"We always encouraged folks to help themselves," Lowery says of black pastors. "The more we help ourselves, the more we prove our worth. The church said the Lord helps those who help themselves. I've heard that all my life."

Clarence Jones, who was a speechwriter and attorney for King, says King's position on affirmative action would have evolved. He says he believes that King would support affirmative action policies that help poor people, not one particular race.

He was already headed that way with the "Poor People's Campaign," says Jones, author of "Behind the Dream," which offers a behind-the-scenes look at the making of King's dream speech.

King had already decided during the last year of his life to push for the congressional passage of an economic bill of rights for the poor, Jones says. The SCLC debated whether to include nonblacks in the bills of rights but King insisted that they do so.

"We came to the conclusion that the economic circumstances of poor people transcended the issue of color and race," Jones says.

Conservatives who insist that King's primary aim was to change people, not laws, don't understand King or American history, others say.

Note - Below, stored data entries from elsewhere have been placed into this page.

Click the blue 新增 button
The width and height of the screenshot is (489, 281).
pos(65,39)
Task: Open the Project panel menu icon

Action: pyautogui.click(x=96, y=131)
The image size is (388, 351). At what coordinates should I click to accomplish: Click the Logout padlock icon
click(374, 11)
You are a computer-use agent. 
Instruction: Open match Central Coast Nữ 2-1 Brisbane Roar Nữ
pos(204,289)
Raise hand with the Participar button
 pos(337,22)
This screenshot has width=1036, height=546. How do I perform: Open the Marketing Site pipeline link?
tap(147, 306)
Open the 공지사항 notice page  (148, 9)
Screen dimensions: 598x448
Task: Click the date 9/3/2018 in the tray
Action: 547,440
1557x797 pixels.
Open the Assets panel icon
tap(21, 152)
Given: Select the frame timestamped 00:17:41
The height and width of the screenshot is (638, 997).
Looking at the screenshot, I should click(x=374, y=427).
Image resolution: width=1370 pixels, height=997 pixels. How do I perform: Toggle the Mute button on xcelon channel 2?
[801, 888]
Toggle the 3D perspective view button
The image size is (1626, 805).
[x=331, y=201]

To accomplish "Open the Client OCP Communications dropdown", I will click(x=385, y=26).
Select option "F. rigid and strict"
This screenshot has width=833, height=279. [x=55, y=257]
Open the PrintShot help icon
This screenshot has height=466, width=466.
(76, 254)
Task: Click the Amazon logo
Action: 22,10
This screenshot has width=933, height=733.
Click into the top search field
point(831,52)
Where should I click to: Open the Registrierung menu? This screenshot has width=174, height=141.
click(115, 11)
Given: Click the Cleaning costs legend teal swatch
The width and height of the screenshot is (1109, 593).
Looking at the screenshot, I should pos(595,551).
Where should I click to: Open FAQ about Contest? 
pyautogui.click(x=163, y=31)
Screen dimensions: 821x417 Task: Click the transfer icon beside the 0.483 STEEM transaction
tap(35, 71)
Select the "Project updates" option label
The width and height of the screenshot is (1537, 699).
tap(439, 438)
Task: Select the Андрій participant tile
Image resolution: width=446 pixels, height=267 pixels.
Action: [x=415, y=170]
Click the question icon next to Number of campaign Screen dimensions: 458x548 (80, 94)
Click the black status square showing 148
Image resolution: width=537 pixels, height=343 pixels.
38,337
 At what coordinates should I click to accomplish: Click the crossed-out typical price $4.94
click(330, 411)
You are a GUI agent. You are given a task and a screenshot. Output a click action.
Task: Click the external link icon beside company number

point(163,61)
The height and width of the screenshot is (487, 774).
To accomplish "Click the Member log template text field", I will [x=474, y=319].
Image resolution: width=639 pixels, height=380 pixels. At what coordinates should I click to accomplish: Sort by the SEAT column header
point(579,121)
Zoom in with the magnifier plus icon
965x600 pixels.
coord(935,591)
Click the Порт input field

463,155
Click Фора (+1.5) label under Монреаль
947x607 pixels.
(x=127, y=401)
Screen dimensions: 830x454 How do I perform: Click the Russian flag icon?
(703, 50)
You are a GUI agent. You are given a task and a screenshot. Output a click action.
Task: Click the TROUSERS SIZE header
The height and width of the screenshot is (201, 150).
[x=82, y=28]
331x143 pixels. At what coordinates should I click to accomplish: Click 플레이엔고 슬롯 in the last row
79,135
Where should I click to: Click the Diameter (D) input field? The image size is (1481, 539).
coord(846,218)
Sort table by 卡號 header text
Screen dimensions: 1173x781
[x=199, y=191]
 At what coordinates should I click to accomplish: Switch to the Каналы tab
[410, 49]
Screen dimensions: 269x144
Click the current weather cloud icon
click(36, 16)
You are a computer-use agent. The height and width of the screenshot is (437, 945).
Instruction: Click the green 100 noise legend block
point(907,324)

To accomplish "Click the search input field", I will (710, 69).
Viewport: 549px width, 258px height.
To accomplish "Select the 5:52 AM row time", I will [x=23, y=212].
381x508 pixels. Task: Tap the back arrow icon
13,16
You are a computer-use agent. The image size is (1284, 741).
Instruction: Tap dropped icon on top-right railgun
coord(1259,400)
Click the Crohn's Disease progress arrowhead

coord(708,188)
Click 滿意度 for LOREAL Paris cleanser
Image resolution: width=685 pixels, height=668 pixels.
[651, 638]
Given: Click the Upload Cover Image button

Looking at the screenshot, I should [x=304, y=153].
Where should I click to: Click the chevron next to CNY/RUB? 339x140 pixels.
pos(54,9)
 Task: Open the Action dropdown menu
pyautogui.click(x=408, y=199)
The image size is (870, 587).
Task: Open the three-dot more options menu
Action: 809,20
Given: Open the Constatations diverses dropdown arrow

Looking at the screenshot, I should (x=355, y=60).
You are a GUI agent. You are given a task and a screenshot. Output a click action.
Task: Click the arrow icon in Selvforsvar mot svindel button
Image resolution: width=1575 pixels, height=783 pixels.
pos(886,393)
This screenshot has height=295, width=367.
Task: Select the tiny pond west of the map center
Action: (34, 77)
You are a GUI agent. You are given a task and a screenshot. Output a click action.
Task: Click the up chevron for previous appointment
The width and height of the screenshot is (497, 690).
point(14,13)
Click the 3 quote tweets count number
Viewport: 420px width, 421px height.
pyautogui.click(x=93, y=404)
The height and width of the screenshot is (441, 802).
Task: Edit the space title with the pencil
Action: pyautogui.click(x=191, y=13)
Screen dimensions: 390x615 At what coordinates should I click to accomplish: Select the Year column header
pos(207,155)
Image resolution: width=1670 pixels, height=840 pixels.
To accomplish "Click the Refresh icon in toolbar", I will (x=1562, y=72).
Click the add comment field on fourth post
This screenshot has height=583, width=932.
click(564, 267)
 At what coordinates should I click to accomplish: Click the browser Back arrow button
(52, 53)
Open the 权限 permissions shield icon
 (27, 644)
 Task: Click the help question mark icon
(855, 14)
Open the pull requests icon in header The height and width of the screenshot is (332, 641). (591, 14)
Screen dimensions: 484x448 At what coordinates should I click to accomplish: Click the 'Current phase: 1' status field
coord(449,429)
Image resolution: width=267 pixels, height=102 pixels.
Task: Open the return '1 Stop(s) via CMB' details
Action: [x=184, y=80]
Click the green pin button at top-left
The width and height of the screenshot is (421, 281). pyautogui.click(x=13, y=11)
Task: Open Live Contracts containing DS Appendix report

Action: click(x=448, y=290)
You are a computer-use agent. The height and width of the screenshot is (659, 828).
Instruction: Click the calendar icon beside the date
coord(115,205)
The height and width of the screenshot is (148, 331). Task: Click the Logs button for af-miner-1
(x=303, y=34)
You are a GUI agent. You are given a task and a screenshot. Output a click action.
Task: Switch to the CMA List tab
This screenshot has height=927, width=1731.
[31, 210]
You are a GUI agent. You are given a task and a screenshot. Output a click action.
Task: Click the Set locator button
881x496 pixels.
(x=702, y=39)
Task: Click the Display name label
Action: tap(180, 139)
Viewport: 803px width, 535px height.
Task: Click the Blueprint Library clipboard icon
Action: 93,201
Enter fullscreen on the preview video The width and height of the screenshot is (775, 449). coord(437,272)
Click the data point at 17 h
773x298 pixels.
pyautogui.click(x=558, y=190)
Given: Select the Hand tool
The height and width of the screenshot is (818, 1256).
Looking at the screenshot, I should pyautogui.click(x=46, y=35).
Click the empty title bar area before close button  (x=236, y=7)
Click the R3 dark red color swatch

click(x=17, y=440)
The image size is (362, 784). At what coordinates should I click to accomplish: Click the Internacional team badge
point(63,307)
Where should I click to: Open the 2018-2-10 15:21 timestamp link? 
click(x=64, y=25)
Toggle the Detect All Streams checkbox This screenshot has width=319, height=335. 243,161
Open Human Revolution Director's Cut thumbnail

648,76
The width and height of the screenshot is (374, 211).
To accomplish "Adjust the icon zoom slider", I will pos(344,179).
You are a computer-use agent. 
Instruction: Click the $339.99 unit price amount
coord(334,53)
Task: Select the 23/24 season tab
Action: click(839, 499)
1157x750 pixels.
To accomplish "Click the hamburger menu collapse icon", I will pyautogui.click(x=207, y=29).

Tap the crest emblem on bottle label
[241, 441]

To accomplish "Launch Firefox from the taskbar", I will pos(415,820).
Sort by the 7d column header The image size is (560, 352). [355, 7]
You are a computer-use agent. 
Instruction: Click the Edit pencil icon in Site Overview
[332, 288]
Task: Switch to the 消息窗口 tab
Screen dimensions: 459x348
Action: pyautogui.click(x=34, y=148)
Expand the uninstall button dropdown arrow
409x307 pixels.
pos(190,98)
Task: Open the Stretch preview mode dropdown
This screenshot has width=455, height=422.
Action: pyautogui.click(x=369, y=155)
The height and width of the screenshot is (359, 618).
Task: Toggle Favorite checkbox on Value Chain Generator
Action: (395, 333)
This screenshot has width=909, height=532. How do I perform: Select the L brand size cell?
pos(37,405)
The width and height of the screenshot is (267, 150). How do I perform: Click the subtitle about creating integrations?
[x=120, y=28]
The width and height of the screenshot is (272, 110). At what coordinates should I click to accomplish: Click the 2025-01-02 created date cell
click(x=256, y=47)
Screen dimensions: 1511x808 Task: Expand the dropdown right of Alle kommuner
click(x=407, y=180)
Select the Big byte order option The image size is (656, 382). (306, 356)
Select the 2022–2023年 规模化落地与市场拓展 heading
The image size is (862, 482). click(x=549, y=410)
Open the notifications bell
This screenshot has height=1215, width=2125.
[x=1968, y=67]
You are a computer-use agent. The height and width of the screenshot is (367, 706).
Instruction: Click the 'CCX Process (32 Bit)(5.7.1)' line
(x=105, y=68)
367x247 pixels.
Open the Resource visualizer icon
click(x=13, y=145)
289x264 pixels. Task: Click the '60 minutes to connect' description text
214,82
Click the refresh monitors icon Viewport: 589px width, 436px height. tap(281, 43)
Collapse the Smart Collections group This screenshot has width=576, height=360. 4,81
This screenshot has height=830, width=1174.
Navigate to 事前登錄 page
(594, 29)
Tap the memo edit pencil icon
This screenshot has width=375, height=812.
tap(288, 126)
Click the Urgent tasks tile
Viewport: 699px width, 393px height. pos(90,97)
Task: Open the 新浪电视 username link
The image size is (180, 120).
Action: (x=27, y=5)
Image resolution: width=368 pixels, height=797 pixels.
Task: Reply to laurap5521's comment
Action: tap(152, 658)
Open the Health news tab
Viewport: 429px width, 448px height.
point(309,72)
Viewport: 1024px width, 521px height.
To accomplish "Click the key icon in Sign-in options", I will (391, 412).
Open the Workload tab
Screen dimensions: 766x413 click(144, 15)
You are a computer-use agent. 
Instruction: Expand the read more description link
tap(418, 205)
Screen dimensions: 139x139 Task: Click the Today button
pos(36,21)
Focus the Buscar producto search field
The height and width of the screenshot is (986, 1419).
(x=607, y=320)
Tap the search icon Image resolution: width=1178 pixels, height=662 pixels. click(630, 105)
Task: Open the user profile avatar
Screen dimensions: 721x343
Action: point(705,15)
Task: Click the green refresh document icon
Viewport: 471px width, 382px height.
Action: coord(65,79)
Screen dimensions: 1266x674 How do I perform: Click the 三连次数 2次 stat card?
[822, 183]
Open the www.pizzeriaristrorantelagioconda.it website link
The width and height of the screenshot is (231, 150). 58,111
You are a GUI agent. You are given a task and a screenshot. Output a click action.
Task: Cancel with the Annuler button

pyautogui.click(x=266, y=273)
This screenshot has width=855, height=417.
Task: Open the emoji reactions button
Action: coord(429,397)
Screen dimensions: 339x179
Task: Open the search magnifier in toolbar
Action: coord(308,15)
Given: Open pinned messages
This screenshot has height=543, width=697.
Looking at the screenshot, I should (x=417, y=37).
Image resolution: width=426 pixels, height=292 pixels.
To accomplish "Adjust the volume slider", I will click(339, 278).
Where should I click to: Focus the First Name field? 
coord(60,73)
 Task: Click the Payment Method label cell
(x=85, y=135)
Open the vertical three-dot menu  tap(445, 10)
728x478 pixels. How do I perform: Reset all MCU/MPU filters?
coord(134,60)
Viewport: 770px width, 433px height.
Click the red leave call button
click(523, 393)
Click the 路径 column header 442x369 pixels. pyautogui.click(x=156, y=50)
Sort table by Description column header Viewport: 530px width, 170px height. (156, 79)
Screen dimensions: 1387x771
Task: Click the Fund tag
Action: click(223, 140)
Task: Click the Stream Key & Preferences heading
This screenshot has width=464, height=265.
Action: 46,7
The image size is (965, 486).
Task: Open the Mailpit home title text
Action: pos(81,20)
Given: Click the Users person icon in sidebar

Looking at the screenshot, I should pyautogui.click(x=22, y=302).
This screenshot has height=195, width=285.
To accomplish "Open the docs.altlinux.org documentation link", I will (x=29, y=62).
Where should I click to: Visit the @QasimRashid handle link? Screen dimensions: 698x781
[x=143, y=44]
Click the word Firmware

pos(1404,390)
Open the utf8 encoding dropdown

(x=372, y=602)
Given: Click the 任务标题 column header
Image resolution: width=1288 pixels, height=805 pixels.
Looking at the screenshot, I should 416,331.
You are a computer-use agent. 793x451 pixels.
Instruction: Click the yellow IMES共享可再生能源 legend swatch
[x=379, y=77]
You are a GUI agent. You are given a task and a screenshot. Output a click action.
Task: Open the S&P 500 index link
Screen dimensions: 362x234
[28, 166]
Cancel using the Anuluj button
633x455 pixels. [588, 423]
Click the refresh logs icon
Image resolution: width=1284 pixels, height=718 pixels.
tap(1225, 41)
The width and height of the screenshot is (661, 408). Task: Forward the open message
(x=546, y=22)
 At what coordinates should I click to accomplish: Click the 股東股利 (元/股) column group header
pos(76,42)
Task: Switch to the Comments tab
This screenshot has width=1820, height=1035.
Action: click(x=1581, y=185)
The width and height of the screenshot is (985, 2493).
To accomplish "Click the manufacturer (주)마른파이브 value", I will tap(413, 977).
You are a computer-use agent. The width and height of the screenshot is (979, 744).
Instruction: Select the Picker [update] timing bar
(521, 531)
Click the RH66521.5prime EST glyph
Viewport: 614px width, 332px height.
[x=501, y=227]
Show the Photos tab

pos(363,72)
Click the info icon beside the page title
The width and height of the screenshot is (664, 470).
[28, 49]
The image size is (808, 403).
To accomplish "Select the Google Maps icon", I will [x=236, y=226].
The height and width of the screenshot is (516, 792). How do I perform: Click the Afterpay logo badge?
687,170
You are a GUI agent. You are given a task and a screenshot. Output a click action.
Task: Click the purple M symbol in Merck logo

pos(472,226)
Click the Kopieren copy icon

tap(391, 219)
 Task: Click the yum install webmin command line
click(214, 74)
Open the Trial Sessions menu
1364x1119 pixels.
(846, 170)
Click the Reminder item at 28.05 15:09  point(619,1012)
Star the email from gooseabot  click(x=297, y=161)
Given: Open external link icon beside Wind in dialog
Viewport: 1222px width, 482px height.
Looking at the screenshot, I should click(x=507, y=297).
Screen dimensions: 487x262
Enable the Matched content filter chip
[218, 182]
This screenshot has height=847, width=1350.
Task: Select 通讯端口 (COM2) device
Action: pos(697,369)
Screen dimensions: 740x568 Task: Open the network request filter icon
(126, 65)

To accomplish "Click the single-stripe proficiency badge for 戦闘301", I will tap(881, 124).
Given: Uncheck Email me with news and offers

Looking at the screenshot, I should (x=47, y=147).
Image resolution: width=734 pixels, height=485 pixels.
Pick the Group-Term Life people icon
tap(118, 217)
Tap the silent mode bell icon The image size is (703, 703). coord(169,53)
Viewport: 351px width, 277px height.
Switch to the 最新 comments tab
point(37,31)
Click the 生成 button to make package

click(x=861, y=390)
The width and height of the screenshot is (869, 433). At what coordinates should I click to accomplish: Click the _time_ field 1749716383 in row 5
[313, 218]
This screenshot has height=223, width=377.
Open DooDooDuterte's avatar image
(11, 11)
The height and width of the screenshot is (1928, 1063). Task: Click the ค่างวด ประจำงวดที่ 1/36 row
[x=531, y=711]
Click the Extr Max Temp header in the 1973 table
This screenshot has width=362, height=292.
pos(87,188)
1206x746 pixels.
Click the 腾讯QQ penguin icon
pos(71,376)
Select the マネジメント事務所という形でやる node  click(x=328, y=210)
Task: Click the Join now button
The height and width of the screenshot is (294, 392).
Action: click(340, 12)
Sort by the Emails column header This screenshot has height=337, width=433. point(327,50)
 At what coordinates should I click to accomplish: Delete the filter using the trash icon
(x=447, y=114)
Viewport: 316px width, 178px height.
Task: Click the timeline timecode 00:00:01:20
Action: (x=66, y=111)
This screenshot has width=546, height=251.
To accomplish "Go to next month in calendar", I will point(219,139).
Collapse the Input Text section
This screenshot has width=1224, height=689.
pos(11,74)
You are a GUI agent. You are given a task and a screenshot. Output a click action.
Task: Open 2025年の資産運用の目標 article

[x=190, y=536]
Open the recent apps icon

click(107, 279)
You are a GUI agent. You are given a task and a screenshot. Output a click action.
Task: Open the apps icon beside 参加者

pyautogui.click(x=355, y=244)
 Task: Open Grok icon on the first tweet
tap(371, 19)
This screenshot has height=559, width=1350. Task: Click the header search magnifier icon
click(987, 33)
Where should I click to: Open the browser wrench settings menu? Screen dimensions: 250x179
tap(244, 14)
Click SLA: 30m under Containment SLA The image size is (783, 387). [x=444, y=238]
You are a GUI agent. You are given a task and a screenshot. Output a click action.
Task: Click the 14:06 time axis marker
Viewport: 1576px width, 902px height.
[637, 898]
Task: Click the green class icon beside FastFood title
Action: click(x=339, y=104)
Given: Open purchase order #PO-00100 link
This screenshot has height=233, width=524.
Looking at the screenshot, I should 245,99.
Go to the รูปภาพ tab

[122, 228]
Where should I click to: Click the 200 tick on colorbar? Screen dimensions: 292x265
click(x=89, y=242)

If King's primary aim was to change hearts not laws, the movement would not have had as many victories, says Clayborne Carson, who was chosen by King's widow, Coretta Scott King, to edit her husband's papers.

"People who gain privileges because of race or status don't readily give up those privileges and they don't see them as wrong," Carson says. "We know for a fact that the South would have never voted out slavery or Jim Crow."

Two visions of King

Carson says those who distort King's legacy aren't confined to conservatives. Some of King's biggest supporters subtract vital parts of King's message.

"At the King Memorial in Washington, you won't see a single quote about poverty," says Carson, author of "Martin's Dream." "You have a lot of quotes about love and abstract ideas, but translating love to let's take care of the poor, that's a step that most people aren't willing to take."

What's happening to King's message is part of a larger trend in American history: a deliberate attempt to "misremember" race, says Branch, the civil rights author.

"That is the temptation of American history, to say we don't need to deal with race anymore. We misremembered the Civil War for a 100 years, thinking that it had nothing to do with slavery and that the glorious old wonderful South was like 'Gone with the Wind,' " Branch says.

What Branch calls "misremembering" others call recapturing King's conservative legacy.

Raney, who wrote the Heritage Foundation article about King's conservative values, says she did so because she wanted to "reclaim" King for conservatives.

Still, she says as much as she's read about King, he remains elusive.

"It seems like there are almost two Kings, the earlier one and the later one," she says.

Both versions of King will be on display this Monday. Forty-five years after his death, one thing has not changed: King's message is still dividing America.